THE TASK >>
In the entries that follow, find the line containing "You are a computer-use agent. This"; from there, copy every line exactly through the line containing "Given: Tap the 드림머니 label text".

DATA PROVIDED >>
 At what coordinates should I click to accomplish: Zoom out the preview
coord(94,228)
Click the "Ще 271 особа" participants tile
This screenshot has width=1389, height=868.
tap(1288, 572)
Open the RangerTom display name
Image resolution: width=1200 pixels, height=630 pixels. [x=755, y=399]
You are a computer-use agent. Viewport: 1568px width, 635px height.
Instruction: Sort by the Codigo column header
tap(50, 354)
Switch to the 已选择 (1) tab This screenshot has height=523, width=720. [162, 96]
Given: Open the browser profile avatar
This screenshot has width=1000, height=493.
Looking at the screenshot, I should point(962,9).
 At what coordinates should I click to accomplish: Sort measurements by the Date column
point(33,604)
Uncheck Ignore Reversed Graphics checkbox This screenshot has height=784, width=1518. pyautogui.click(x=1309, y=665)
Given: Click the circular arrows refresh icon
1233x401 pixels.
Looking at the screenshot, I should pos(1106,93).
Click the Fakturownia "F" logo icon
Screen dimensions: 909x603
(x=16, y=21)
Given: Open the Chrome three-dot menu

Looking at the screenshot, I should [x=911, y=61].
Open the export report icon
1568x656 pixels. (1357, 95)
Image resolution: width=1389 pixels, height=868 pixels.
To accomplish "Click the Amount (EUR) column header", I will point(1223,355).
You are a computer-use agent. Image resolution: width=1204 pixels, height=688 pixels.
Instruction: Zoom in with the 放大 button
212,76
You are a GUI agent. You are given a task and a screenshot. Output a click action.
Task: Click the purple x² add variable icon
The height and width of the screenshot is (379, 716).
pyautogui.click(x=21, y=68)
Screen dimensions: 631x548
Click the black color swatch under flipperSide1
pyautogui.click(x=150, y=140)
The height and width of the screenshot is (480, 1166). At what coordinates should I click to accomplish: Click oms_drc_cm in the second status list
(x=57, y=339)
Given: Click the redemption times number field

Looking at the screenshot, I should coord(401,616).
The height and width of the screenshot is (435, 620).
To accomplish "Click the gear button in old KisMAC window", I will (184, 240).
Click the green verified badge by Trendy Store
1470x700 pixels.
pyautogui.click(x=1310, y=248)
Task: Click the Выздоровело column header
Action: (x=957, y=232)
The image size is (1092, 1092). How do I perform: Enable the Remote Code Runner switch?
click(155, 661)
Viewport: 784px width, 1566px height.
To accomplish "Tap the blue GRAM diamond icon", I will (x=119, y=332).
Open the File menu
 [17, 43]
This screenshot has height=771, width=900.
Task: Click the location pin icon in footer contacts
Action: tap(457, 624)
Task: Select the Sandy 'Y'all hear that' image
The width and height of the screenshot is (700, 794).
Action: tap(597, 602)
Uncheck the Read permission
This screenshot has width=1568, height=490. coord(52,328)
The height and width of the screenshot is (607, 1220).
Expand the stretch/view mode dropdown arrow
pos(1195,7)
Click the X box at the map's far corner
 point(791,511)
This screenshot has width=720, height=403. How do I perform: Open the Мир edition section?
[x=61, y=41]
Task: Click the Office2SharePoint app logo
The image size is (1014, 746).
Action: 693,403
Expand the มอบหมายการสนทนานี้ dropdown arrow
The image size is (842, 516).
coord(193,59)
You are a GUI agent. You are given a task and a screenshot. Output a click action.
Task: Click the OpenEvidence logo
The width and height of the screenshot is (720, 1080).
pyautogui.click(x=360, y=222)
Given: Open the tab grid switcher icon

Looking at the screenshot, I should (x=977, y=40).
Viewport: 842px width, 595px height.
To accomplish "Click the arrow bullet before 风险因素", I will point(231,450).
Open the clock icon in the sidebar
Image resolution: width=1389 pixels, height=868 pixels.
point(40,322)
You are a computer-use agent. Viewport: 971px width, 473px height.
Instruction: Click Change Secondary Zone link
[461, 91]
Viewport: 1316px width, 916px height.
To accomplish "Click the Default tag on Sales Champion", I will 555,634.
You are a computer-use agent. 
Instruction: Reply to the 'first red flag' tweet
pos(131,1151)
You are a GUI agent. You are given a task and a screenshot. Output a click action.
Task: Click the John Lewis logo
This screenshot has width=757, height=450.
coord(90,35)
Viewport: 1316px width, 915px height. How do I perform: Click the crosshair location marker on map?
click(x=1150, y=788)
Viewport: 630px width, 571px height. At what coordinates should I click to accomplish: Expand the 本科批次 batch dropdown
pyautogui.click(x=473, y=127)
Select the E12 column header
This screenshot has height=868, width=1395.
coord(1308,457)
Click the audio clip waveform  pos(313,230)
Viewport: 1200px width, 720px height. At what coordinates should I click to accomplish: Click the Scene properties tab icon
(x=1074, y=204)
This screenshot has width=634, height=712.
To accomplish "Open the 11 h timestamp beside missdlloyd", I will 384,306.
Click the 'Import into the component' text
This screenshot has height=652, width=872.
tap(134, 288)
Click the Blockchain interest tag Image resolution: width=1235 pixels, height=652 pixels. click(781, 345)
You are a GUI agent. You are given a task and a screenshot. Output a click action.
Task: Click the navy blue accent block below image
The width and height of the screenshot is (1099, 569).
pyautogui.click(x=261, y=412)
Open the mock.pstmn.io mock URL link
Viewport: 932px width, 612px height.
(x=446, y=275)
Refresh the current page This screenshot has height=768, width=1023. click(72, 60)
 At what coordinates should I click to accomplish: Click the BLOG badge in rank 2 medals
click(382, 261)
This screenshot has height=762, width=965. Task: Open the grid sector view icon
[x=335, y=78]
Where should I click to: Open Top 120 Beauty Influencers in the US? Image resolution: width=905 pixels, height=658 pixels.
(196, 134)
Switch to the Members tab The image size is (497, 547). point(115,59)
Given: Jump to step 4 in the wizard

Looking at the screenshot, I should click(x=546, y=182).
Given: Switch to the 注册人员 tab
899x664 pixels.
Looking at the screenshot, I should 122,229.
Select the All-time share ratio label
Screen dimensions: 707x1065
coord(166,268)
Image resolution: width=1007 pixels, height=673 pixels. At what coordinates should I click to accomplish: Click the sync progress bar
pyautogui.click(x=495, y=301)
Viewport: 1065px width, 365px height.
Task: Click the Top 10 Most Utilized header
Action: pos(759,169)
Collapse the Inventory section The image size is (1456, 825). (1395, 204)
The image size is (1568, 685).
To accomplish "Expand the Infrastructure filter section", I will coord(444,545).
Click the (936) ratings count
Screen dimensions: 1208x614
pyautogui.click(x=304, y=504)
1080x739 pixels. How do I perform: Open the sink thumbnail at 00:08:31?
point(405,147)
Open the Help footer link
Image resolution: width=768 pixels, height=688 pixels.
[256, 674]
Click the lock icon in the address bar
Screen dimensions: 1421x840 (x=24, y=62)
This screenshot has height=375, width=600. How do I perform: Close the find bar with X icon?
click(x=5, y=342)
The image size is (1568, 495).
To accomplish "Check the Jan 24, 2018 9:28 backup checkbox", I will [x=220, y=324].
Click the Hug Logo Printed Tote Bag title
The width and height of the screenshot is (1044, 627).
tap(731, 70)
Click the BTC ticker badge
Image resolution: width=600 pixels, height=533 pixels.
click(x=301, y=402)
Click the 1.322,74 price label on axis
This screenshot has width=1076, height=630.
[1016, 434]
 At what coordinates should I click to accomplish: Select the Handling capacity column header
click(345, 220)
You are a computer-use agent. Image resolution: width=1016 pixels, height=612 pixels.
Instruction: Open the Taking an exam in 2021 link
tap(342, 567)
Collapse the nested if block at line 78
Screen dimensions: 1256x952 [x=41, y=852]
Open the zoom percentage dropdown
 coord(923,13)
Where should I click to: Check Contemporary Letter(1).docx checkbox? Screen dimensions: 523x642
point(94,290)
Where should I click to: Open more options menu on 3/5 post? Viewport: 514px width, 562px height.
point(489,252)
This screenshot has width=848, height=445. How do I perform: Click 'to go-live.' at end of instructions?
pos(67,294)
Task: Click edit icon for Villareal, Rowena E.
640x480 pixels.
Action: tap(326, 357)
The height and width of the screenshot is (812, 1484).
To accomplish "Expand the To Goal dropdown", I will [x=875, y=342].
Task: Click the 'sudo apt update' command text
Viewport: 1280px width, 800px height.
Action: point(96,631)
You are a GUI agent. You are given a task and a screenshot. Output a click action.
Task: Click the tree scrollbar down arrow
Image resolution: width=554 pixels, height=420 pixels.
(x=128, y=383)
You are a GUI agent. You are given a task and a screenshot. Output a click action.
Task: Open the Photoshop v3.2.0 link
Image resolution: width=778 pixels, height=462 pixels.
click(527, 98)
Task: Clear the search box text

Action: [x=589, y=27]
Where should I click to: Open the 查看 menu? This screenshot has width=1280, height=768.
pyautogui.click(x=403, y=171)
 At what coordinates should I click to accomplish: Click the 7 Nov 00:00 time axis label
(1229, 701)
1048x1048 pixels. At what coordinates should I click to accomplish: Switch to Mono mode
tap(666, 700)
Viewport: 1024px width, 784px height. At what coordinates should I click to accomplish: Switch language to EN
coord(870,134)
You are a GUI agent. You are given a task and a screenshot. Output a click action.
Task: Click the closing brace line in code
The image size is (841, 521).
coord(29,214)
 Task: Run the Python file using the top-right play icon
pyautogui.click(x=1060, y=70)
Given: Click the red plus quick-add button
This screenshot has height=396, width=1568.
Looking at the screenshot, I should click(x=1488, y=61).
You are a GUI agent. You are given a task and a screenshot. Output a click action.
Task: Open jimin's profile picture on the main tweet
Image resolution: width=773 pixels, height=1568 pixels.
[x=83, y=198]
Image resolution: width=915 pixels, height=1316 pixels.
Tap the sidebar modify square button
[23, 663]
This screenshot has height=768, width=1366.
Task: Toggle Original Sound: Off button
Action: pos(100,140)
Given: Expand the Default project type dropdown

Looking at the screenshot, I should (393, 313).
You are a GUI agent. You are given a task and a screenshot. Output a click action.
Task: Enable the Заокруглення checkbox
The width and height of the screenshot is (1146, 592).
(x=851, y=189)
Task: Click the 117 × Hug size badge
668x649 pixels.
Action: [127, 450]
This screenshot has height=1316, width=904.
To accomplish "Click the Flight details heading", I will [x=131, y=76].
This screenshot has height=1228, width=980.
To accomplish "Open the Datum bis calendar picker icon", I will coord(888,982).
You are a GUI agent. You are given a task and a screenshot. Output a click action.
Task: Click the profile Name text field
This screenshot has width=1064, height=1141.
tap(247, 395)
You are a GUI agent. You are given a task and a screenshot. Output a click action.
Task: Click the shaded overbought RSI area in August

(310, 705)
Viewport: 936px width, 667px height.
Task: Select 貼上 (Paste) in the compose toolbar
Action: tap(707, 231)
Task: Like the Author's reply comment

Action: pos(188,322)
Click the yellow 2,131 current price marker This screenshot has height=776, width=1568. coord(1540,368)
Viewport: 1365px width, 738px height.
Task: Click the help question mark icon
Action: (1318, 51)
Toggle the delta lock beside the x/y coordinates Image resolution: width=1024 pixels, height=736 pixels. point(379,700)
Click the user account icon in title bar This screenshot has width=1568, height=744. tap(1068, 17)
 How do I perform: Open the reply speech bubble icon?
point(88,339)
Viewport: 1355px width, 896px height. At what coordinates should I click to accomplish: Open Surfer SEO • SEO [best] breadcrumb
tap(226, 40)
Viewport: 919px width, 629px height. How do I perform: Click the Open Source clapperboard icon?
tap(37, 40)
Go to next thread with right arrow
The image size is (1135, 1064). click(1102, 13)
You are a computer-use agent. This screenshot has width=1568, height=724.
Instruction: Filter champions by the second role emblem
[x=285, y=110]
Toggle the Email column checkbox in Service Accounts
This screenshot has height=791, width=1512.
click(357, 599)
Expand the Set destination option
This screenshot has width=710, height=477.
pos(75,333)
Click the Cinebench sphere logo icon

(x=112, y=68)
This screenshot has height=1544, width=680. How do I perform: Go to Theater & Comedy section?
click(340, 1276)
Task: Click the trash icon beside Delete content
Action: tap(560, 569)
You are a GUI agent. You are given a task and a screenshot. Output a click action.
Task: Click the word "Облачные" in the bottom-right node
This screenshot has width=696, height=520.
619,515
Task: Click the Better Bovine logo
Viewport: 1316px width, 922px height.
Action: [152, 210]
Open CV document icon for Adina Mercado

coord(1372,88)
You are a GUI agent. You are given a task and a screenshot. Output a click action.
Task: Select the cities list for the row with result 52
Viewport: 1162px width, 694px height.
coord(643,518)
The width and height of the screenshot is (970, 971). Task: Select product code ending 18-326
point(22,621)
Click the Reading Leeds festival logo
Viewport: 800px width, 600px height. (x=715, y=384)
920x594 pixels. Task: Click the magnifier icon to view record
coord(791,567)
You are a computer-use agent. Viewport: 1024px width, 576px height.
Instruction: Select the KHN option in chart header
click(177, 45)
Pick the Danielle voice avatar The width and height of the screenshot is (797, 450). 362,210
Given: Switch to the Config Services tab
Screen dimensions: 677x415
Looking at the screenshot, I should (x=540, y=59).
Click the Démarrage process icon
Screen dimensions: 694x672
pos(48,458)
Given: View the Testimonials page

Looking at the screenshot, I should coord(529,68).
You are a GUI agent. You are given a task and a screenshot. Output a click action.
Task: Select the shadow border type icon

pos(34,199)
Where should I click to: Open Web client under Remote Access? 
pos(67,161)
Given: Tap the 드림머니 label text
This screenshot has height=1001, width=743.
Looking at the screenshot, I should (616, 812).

PROBLEM SOLUTION >>
You are a computer-use agent. This screenshot has width=1568, height=724.
Instruction: Filter champions by the second role emblem
[x=285, y=110]
Toggle the Email column checkbox in Service Accounts
This screenshot has height=791, width=1512.
click(357, 599)
Expand the Set destination option
This screenshot has width=710, height=477.
pos(75,333)
Click the Cinebench sphere logo icon

(x=112, y=68)
This screenshot has height=1544, width=680. How do I perform: Go to Theater & Comedy section?
click(340, 1276)
Task: Click the trash icon beside Delete content
Action: tap(560, 569)
You are a GUI agent. You are given a task and a screenshot. Output a click action.
Task: Click the word "Облачные" in the bottom-right node
This screenshot has width=696, height=520.
619,515
Task: Click the Better Bovine logo
Viewport: 1316px width, 922px height.
Action: [152, 210]
Open CV document icon for Adina Mercado

coord(1372,88)
You are a GUI agent. You are given a task and a screenshot. Output a click action.
Task: Select the cities list for the row with result 52
Viewport: 1162px width, 694px height.
coord(643,518)
The width and height of the screenshot is (970, 971). Task: Select product code ending 18-326
point(22,621)
Click the Reading Leeds festival logo
Viewport: 800px width, 600px height. (x=715, y=384)
920x594 pixels. Task: Click the magnifier icon to view record
coord(791,567)
You are a computer-use agent. Viewport: 1024px width, 576px height.
Instruction: Select the KHN option in chart header
click(177, 45)
Pick the Danielle voice avatar The width and height of the screenshot is (797, 450). 362,210
Given: Switch to the Config Services tab
Screen dimensions: 677x415
Looking at the screenshot, I should (x=540, y=59).
Click the Démarrage process icon
Screen dimensions: 694x672
pos(48,458)
Given: View the Testimonials page

Looking at the screenshot, I should coord(529,68).
You are a GUI agent. You are given a task and a screenshot. Output a click action.
Task: Select the shadow border type icon

pos(34,199)
Where should I click to: Open Web client under Remote Access? 
pos(67,161)
Given: Tap the 드림머니 label text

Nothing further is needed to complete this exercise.